Beta-adrenoceptor control of G protein function in the neonate: determinant of desensitization or sensitization.
Neonatal beta-adrenoceptors (beta-ARs) are resistant to agonist-induced desensitization. We examined the functioning of G(i) and G(s) after repeated administration of beta-AR agonists to newborn rats. Isoproterenol (beta(1)/beta(2) agonist) obtunded G(i) function in the heart but not the liver; in contrast, terbutaline, a beta(2)-selective agonist, enhanced G(i) function. Isoproterenol, but not terbutaline, increased membrane-associated G((s)alpha), which would enhance receptor function.

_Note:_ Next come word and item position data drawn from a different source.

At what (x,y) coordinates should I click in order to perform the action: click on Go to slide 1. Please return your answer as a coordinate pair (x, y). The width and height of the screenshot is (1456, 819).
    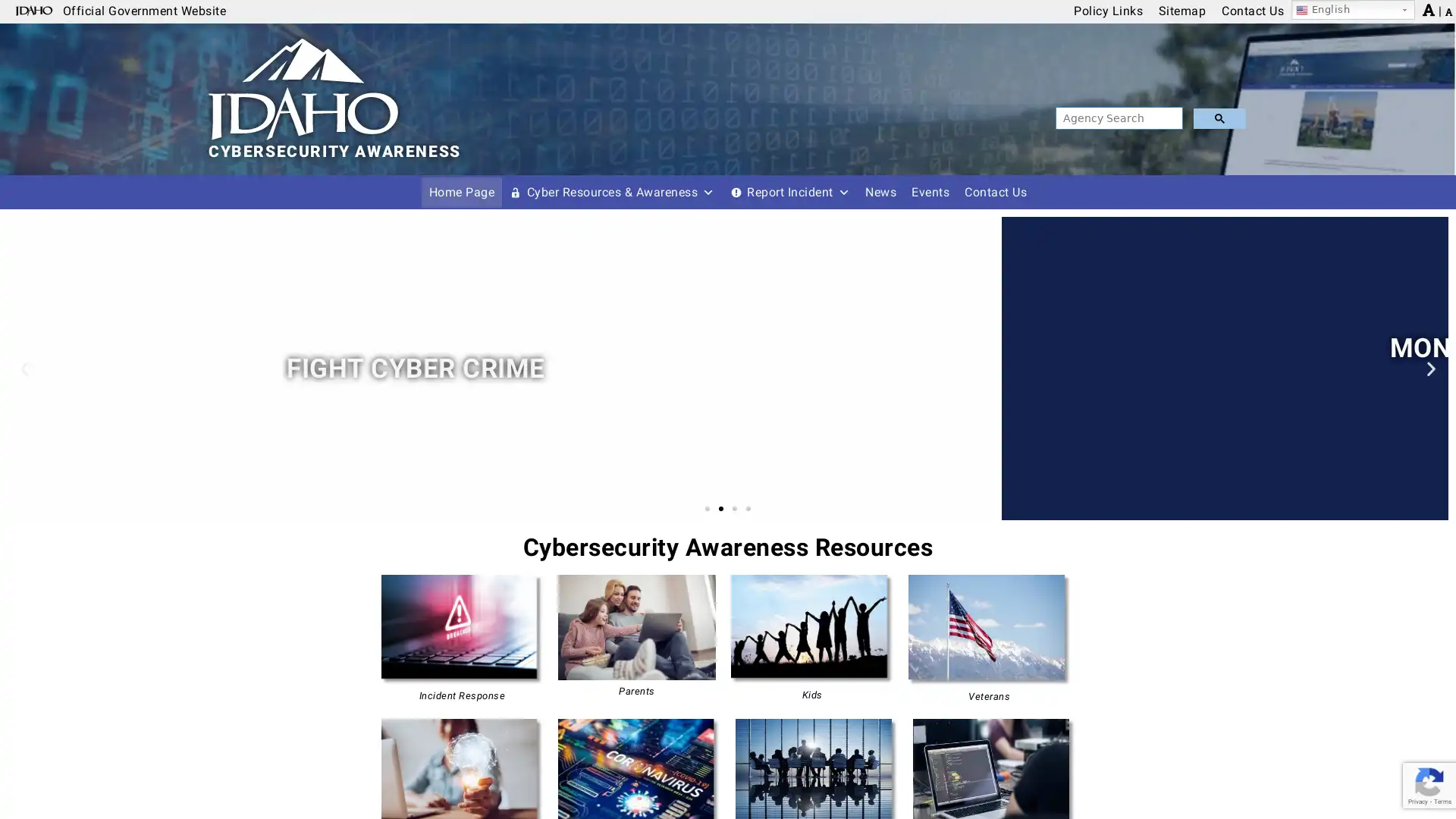
    Looking at the image, I should click on (706, 509).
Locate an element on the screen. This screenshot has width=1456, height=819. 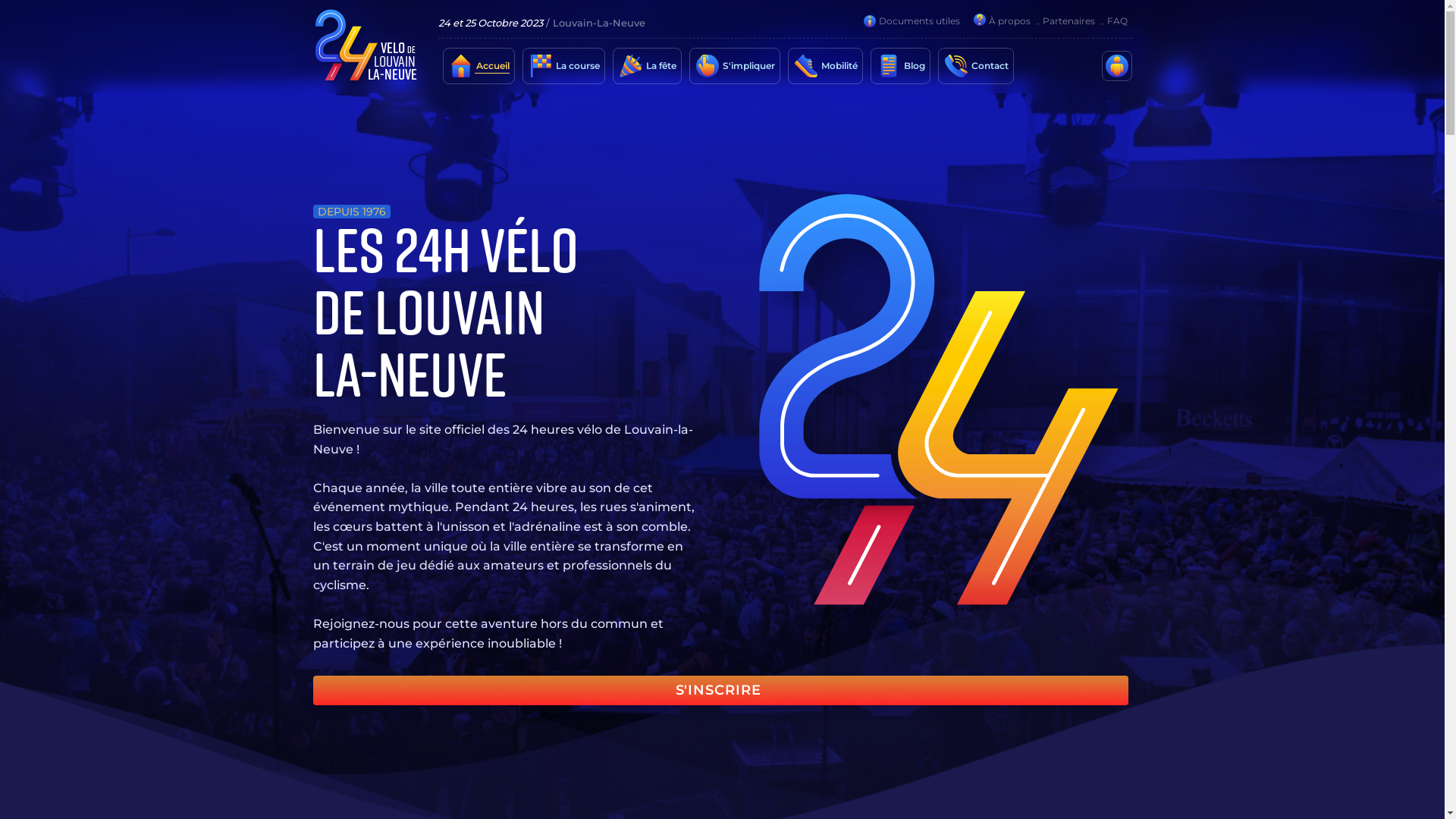
'FAQ' is located at coordinates (1116, 20).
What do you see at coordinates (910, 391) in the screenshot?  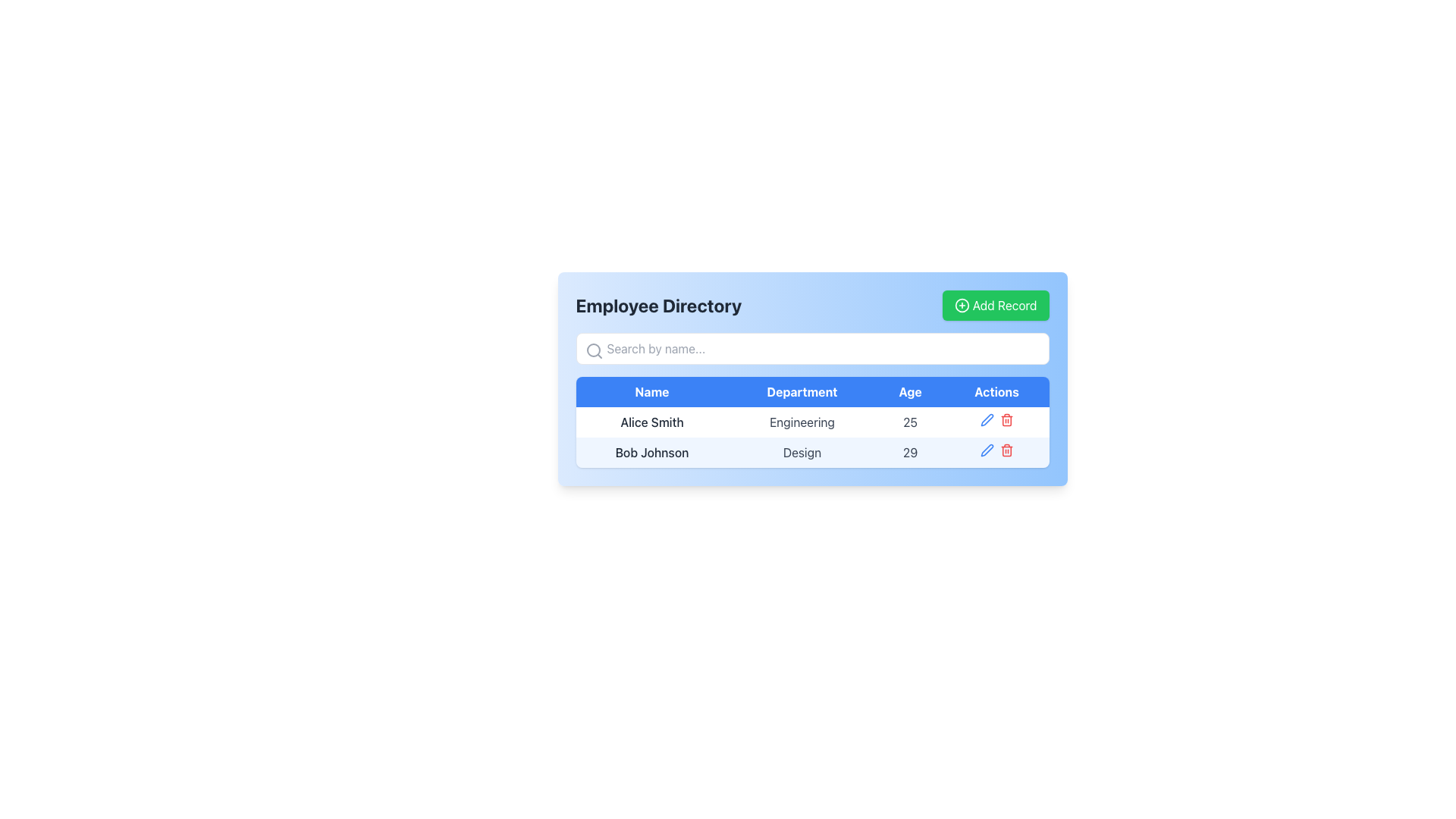 I see `the non-interactive header label for the 'Age' column in the table, located between the 'Department' and 'Actions' labels` at bounding box center [910, 391].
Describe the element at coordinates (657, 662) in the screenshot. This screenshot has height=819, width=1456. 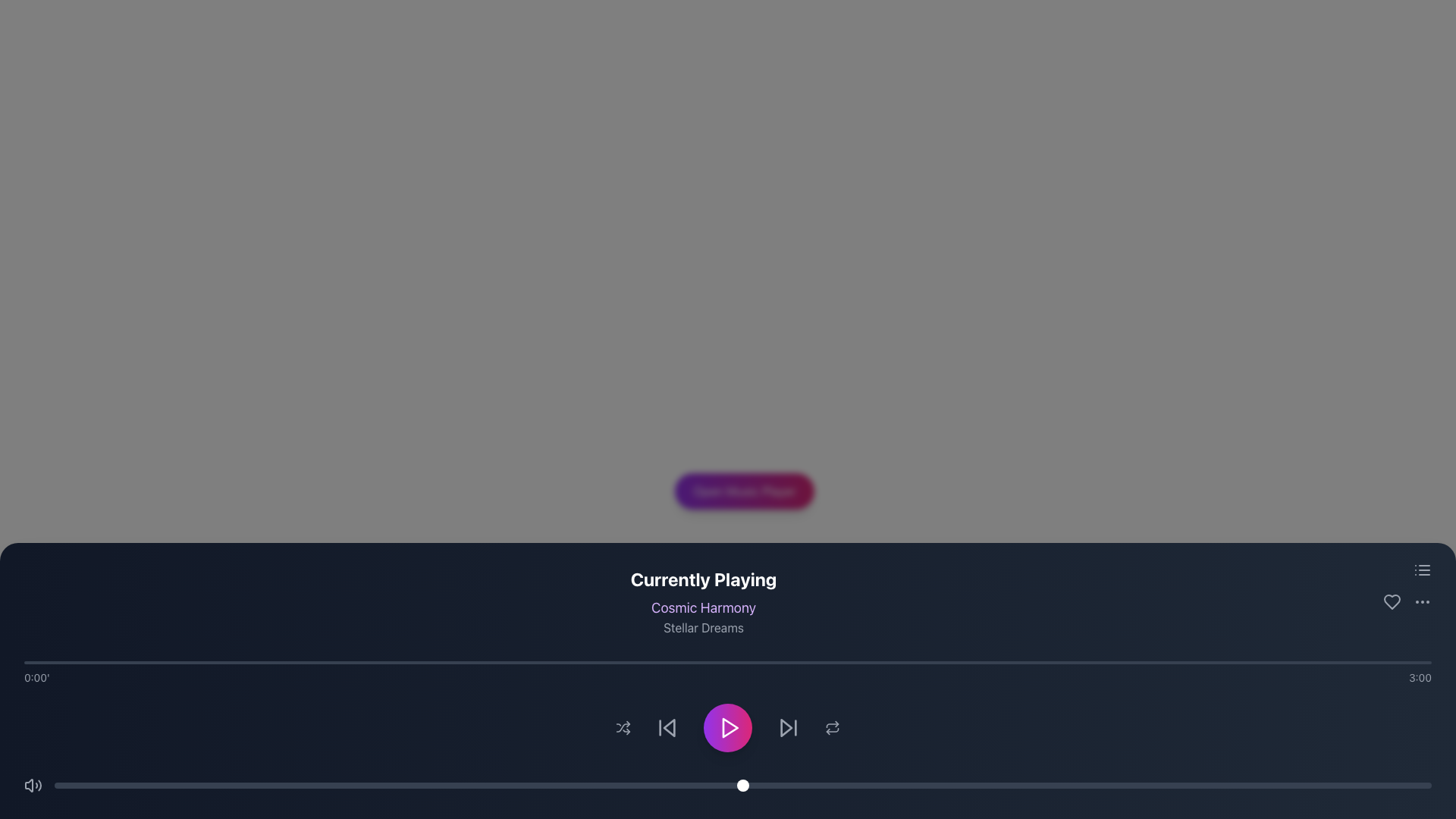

In addition, isoproterenol increased and terbutaline maintained the proportion of the short-splice (S) variant of G((s)alpha) in the membrane fraction; G((s)alpha)S is functionally more active than the long-splice variant. Either isoproterenol or terbutaline treatment increased G((s)alpha) in the cytosolic fraction, a characteristic usually associated with desensitization in the adult. Decreased G(i) activity, coupled with increased membrane-associated G((s)alpha) concentrations and maintenance or increases in membrane G((s)alpha)S, provide strong evidence that unique effects on G protein function underlie the ability of the immature organism to sustain beta-AR cell signaling in the face of excessive or prolonged stimulation; these mechanisms also contribute to tissue selectivity of the effects of beta-agonists with divergent potencies toward different beta-AR subtypes.
Auman, JT; Seidler, FJ; Slotkin, TA
Volume / Issue
Start / End Page
Pubmed Central ID
International Standard Serial Number (ISSN)
Digital Object Identifier (DOI)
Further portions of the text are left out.